Work request
Filter the entries for the word "chevron". Copy each line that has it.

Supplied records

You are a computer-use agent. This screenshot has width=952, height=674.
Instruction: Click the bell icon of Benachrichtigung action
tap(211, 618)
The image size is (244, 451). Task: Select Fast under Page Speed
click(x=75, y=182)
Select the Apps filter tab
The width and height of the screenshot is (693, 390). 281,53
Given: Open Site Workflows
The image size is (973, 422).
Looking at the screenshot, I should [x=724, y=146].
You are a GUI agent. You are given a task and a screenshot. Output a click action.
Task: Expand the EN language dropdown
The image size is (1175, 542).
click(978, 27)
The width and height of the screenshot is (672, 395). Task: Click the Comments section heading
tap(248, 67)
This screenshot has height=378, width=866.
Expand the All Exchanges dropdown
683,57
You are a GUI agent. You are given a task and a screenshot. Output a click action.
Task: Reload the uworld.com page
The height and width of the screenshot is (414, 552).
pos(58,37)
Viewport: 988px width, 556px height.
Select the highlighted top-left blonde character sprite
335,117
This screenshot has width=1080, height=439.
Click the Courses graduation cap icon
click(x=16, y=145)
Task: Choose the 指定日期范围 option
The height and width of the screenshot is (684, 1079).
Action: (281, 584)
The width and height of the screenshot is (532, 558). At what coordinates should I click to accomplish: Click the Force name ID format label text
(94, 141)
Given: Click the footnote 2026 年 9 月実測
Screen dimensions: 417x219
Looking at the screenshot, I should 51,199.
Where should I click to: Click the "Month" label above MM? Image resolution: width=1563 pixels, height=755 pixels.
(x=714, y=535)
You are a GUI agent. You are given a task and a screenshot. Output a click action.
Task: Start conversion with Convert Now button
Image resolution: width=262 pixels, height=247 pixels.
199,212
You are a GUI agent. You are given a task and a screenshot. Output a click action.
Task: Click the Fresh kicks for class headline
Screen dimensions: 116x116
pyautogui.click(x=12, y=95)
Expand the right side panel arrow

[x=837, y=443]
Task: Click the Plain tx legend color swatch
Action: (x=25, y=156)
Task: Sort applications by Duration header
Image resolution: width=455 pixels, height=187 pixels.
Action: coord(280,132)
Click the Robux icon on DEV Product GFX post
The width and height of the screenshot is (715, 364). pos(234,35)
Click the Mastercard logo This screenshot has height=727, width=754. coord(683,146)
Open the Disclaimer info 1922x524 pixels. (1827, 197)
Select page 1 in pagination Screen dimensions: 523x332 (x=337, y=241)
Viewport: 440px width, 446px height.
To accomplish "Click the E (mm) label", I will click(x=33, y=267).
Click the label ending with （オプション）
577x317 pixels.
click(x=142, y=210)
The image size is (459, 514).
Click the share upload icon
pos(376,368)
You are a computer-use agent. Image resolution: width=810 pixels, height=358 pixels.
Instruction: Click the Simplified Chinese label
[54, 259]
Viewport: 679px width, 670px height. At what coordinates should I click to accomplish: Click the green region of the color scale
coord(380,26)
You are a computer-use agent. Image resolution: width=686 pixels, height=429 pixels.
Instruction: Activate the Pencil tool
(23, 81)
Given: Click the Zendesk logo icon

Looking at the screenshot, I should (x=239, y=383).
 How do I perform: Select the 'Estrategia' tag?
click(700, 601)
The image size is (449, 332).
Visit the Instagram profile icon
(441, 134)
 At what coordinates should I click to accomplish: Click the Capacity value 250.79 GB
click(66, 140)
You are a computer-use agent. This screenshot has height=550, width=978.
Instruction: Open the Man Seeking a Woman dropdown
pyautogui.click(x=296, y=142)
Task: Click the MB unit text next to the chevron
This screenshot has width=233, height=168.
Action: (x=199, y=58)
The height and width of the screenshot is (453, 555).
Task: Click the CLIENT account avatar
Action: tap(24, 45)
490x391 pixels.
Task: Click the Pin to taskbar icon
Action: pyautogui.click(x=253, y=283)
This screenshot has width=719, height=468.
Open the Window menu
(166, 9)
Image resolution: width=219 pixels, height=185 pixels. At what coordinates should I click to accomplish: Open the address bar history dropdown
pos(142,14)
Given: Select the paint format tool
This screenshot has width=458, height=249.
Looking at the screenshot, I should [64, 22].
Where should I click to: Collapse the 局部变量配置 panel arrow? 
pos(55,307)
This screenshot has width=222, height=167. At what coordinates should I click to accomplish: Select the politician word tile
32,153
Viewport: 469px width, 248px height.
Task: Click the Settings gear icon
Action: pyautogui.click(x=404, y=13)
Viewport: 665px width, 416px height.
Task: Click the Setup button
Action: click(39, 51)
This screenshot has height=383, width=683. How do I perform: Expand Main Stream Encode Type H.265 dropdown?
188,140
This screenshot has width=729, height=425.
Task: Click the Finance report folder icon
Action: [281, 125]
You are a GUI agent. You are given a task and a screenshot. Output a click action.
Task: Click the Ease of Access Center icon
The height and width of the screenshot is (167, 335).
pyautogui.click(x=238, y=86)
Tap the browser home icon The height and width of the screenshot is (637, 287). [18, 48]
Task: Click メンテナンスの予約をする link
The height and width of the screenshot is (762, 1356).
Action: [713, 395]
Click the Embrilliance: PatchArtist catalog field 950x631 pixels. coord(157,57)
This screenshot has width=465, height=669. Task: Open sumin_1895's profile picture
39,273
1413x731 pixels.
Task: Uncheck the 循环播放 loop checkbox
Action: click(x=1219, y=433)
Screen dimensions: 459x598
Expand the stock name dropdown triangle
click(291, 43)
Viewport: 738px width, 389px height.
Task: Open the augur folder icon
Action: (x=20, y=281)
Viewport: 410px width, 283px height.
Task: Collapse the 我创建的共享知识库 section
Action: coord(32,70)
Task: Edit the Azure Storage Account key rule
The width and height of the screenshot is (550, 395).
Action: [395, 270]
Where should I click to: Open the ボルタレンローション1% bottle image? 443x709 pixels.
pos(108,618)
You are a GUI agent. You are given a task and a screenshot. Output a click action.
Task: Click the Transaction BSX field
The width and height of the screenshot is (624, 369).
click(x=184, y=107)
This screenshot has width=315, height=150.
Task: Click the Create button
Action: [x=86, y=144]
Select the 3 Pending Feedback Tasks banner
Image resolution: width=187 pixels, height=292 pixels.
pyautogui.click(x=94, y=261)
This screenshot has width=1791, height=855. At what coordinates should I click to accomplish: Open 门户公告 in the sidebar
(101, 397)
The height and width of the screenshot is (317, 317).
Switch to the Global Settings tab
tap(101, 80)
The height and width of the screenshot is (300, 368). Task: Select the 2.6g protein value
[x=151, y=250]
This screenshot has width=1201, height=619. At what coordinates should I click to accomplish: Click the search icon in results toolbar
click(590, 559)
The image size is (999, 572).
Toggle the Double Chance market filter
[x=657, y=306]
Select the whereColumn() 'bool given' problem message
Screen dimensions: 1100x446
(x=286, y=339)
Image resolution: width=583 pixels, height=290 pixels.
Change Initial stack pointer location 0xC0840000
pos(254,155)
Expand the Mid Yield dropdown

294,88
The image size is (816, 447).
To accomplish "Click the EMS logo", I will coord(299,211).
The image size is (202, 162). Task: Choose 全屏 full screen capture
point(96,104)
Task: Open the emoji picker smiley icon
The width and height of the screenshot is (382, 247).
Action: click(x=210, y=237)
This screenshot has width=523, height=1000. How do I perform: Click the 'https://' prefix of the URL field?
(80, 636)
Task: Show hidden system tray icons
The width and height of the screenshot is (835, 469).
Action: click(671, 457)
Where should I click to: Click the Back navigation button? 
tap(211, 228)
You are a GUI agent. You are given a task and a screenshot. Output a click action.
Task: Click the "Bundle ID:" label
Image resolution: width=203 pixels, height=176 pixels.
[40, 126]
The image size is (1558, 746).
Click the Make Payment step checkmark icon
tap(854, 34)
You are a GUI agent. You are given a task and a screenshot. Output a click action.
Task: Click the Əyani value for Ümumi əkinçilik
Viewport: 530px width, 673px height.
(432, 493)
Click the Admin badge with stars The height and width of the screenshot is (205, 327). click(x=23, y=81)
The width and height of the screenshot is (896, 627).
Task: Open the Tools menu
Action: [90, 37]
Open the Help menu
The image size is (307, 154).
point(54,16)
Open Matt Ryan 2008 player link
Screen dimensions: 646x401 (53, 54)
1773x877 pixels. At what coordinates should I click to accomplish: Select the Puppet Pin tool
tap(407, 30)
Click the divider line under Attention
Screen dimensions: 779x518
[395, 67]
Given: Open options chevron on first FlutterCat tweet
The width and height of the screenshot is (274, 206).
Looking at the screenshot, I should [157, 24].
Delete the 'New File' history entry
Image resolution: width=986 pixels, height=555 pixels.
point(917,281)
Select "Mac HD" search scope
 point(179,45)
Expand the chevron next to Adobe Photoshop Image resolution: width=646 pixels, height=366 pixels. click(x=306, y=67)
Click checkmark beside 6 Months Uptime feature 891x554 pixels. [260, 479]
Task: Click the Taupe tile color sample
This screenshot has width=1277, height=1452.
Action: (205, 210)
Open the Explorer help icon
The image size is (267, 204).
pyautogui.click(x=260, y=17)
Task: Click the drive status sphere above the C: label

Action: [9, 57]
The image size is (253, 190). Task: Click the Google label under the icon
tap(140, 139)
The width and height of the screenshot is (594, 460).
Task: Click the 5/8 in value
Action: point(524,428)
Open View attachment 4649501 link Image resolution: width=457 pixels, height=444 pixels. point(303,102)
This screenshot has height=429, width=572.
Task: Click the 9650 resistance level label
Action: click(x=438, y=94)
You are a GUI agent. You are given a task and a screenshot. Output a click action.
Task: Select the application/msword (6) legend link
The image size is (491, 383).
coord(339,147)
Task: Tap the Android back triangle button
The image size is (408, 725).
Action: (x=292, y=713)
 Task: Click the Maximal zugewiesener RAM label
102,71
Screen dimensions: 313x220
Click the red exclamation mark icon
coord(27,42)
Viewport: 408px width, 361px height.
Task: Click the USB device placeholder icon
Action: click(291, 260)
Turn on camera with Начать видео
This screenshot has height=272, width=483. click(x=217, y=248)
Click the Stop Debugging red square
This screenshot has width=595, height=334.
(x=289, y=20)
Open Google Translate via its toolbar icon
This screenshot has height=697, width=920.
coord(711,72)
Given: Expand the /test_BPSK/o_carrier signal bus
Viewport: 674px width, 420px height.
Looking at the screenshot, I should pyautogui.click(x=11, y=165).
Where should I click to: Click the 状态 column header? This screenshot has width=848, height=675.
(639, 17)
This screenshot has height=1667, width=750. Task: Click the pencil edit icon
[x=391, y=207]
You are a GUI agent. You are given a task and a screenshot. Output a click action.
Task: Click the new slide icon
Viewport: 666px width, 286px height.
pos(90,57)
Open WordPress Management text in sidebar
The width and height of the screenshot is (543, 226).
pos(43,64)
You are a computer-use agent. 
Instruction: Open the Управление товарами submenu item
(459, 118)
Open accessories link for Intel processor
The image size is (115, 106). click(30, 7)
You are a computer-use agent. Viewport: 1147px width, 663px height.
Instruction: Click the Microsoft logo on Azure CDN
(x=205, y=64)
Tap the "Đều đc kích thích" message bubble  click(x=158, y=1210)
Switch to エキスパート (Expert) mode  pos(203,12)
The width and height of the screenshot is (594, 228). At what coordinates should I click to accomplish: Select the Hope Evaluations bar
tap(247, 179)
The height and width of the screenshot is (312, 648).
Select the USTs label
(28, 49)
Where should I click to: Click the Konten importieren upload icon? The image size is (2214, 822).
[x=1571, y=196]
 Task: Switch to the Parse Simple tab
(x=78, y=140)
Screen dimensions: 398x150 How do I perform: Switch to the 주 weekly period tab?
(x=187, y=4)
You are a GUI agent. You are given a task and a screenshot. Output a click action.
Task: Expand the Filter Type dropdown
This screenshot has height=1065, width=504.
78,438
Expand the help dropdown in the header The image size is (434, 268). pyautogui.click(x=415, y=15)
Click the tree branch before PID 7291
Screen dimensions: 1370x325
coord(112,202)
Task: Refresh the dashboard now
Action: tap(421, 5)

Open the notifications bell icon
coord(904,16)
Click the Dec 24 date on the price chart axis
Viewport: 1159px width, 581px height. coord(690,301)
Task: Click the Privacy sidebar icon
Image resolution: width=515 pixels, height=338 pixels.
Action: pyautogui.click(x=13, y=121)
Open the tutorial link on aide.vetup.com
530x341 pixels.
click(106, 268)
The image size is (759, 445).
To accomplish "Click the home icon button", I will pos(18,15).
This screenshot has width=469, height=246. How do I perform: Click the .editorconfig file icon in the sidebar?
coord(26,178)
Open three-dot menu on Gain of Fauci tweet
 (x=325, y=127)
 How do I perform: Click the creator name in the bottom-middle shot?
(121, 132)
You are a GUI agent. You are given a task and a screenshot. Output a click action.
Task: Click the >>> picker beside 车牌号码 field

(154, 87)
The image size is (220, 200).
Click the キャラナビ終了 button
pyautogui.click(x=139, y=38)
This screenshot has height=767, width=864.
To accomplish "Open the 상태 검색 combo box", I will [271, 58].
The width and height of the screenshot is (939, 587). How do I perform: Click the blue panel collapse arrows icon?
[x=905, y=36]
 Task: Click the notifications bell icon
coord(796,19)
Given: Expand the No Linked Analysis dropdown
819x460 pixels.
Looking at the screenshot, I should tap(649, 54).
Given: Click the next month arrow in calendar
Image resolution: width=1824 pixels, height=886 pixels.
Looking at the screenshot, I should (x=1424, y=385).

Reply to the exercise
Task: Click the MB unit text next to the chevron
Given: Open options chevron on first FlutterCat tweet
Expand the chevron next to Adobe Photoshop Image resolution: width=646 pixels, height=366 pixels. click(x=306, y=67)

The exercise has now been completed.